Stored items —
▼▼▼

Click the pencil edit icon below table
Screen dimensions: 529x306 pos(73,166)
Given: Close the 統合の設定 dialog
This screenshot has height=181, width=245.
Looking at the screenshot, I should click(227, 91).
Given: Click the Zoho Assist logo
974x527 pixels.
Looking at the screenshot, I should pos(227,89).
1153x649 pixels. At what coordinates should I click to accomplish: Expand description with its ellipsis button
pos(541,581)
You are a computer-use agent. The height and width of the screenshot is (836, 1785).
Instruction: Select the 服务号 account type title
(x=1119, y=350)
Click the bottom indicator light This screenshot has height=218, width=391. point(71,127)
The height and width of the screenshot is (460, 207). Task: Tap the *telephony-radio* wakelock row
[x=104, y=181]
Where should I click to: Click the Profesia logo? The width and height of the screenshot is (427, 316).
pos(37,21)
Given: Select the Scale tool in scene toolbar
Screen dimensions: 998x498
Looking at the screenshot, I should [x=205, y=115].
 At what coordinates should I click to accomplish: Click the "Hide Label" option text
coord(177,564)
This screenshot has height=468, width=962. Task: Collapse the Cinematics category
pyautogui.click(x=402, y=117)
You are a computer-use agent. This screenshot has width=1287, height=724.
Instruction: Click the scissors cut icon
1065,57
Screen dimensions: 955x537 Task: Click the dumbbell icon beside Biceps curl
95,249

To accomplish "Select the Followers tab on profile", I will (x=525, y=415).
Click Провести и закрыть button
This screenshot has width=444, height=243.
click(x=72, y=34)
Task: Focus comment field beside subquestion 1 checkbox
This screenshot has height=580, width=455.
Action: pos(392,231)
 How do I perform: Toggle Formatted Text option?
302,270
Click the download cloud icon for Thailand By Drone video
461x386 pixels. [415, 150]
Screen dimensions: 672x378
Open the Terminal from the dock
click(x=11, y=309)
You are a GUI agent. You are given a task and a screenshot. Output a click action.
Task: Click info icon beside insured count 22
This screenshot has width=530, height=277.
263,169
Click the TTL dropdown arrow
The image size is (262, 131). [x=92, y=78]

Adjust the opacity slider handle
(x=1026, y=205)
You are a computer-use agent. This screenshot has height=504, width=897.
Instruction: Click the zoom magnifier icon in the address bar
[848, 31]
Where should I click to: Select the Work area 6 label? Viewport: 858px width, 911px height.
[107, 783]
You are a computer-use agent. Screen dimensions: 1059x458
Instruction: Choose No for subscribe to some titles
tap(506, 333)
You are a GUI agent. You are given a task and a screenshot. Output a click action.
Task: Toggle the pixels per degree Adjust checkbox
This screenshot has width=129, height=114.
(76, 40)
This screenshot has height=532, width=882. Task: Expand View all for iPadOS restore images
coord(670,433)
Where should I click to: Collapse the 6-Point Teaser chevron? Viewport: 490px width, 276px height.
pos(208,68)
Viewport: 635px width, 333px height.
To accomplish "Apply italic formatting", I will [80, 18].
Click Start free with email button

▲▲▲

TO DO — With the line containing "Viewport: 635px width, 333px height." as the first and the final line of the entries above as the last, write out that span exactly and nothing more.

RESPONSE FOR THIS EXERCISE —
Viewport: 635px width, 333px height.
To accomplish "Apply italic formatting", I will [80, 18].
Click Start free with email button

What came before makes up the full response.